December 1, 2014   ·   0 Comments

The magazine which had been the forerunner in the anti-Putin hysteria now critiques German miscalculation and failure in Ukraine

Robert Parry (Excerpt)

GERMANY 1 hour ago | 188 0

Der Spiegel in July

Robert Parry picks up on something we have reported ourselves.

This is an excerpt from an article that originally appeared at Consortium News


Last summer, the German newsmagazine Der Spiegel was swept up in the Western hysteria over Russian President Vladimir Putin and the Ukraine crisis, even running a bellicose cover demanding “Stop Putin Now” and blaming him for the 298 deaths in the July 17 crash of Malaysia Airlines Flight 17 in eastern Ukraine.

However, in October, Der Spiegel quietly reversed itself regarding Moscow supposedly supplying the Buk missiles, reporting that the German foreign intelligence agency, the BND, had concluded that Russia did not supply the battery suspected of bringing down the plane, saying the plane was shot down by a Ukrainian military missile captured by the rebels from a Ukrainian military base (although I was later told by a European official that the BND’s conclusion was less definitive than Der Spiegel reported).

In another reversal of sorts, this leading German-language newsmagazine has acknowledged that the European Union and German leaders were guilty of miscalculations that contributed to the Ukraine crisis, particularly by under-appreciating the enormous financial costs to Ukraine if it broke its historic ties to Russia in favor of a new association with the EU.

In November 2013, Ukraine’s President Viktor Yanukovych learned from experts at the National Academy of Sciences of Ukraine that the total cost to the country’s economy from severing its business connections to Russia would be around $160 billion, 50 times the $3 billion figure that the EU had estimated, Der Spiegel reported.

The figure stunned Yanukovych, who pleaded for financial help that the EU couldn’t provide, the magazine said.

Western loans would have to come from the International Monetary Fund, which was demanding painful “reforms” of Ukraine’s economy, structural changes that would make the hard lives of average Ukrainians even harder, including raising the price of natural gas by 40 percent and devaluing Ukraine’s currency, the hryvnia, by 25 percent.

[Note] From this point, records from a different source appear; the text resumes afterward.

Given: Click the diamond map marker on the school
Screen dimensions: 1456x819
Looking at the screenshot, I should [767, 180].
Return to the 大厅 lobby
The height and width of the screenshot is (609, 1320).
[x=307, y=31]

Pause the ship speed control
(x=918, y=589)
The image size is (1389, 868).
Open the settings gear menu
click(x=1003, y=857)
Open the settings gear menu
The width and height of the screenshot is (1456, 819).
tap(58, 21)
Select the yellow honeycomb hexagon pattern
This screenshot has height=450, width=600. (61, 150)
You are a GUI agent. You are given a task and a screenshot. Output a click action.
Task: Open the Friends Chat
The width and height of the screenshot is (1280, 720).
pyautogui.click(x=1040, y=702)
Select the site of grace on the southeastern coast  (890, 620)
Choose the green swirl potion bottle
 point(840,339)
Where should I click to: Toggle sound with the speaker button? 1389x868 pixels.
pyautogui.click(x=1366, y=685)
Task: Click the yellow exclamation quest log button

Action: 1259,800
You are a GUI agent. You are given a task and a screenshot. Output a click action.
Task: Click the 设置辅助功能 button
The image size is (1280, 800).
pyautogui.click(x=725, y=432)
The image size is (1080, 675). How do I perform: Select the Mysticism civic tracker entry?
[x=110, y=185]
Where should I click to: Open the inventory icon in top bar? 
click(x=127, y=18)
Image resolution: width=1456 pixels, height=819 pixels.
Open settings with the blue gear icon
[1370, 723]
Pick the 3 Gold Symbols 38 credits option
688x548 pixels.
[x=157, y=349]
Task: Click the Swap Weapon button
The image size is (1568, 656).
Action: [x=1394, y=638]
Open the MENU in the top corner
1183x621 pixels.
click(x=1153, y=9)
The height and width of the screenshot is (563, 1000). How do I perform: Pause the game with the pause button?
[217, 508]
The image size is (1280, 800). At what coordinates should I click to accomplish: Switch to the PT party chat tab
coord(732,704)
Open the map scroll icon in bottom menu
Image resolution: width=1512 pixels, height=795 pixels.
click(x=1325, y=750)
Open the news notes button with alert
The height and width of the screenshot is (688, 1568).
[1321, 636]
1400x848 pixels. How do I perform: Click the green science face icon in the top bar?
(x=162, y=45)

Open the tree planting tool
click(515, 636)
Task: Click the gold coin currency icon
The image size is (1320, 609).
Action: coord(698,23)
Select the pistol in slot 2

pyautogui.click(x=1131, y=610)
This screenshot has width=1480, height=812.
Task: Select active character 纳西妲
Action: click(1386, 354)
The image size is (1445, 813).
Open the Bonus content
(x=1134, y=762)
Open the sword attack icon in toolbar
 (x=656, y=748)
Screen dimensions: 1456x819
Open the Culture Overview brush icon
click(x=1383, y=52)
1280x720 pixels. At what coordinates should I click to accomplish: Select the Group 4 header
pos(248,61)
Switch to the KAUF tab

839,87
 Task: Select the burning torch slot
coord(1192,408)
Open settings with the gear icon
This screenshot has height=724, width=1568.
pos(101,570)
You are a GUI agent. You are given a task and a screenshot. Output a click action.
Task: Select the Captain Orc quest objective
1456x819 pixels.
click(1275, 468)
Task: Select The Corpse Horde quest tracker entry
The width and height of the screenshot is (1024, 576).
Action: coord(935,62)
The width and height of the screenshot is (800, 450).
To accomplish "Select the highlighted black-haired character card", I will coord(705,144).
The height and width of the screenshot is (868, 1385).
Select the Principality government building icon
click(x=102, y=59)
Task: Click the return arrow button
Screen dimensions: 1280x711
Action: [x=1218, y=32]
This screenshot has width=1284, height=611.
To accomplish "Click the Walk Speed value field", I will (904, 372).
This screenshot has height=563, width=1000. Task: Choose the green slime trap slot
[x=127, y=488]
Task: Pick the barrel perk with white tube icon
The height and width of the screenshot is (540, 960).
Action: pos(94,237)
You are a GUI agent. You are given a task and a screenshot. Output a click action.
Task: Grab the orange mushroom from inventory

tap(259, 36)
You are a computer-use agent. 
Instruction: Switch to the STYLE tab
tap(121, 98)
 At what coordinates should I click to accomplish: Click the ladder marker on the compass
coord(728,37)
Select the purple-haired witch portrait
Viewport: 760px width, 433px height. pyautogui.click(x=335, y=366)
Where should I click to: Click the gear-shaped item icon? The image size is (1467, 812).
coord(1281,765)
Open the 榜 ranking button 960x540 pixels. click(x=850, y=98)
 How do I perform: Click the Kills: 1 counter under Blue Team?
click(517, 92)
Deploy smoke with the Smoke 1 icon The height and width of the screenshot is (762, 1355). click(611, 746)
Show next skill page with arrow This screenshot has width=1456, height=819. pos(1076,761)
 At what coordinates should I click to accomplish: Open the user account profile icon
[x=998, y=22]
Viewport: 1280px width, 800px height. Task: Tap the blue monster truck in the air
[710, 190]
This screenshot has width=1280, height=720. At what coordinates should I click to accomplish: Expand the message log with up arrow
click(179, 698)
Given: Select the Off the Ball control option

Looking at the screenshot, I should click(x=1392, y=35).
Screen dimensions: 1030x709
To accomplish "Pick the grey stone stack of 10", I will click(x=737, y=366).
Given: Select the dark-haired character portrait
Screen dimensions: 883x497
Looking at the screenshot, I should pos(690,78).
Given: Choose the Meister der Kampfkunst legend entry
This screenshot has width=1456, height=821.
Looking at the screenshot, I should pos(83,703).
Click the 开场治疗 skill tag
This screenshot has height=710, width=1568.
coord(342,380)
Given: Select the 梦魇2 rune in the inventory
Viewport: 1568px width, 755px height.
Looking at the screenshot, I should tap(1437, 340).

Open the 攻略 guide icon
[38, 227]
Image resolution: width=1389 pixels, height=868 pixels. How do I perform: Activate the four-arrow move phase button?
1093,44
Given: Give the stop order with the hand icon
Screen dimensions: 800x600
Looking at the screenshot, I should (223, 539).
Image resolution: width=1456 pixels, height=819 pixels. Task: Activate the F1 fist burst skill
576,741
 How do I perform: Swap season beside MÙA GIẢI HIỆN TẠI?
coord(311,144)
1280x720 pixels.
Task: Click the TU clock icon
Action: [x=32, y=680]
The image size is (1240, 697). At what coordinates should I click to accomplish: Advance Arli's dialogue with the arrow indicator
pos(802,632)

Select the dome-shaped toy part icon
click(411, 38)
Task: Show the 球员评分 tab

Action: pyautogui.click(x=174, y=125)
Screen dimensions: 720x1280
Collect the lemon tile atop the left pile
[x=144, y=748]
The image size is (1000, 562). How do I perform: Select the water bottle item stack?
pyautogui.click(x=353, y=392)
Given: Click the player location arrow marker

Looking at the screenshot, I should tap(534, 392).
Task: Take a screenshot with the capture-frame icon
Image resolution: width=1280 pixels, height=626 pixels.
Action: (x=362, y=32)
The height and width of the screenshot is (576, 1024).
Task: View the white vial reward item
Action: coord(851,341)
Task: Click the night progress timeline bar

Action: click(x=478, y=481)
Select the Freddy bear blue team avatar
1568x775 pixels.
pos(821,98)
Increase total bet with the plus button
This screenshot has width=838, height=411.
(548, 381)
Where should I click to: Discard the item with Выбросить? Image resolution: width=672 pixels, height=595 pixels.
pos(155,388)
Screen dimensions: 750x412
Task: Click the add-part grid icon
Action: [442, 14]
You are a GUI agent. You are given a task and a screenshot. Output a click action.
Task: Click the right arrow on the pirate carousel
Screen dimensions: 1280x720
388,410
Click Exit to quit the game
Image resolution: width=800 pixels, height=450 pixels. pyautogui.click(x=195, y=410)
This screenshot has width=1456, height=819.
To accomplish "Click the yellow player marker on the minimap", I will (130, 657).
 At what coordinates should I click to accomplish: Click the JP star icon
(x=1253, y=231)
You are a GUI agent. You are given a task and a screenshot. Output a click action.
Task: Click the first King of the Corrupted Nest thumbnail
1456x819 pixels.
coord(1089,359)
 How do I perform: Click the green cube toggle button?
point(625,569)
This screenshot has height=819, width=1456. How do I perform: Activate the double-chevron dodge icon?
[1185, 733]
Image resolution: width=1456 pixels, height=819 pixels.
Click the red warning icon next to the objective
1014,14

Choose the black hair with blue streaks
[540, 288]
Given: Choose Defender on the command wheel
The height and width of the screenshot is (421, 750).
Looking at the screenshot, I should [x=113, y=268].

With Putin offering a more generous aid package of $15 billion, Yanukovych backed out of the EU agreement but told the EU’s Eastern Partnership Summit in Vilnius, Lithuania, on Nov. 28, 2013, that he was willing to continue negotiating.

German Chancellor Angela Merkel responded with “a sentence dripping with disapproval and cool sarcasm aimed directly at the Ukrainian president. ‘I feel like I’m at a wedding where the groom has suddenly issued new, last minute stipulations,” according to Der Spiegel’s chronology of the crisis.

“In one of the most important questions facing European foreign policy, Germany had failed,” Der Spiegel admitted in its review of how the crisis evolved from the botched negotiations a year ago.

The magazine cited a speech last December by the new Foreign Minister Frank-Walter Steinmeier, saying:

“We should ask ourselves … whether we have overlooked the fact that it is too much for this country to have to choose between Europe and Russia.”

Der Spiegel also quoted a key figure in the Ukraine talks, European Commissioner for Enlargement and European Neighborhood Policy Stefan Füle, as conceding that the EU confronted Ukraine with an impossible choice.

“We were actually telling Ukraine …: ‘You know guys, sorry for your geographic location, but you cannot go east and you cannot go west,’” Füle said.

“More than anything, though, the Europeans underestimated Moscow and its determination to prevent a clear bond between Ukraine and the West,” Der Spiegel wrote.

“They either failed to take Russian concerns and Ukrainian warnings seriously or they ignored them altogether because they didn’t fit into their own worldview.”

This more tempered assessment by Der Spiegel – though a marked improvement from the hysteria of last summer – still falls far short of the highest standards of journalistic objectivity.

But it suggests that perhaps a more rational attitude toward the Ukraine crisis is finally taking hold in Europe.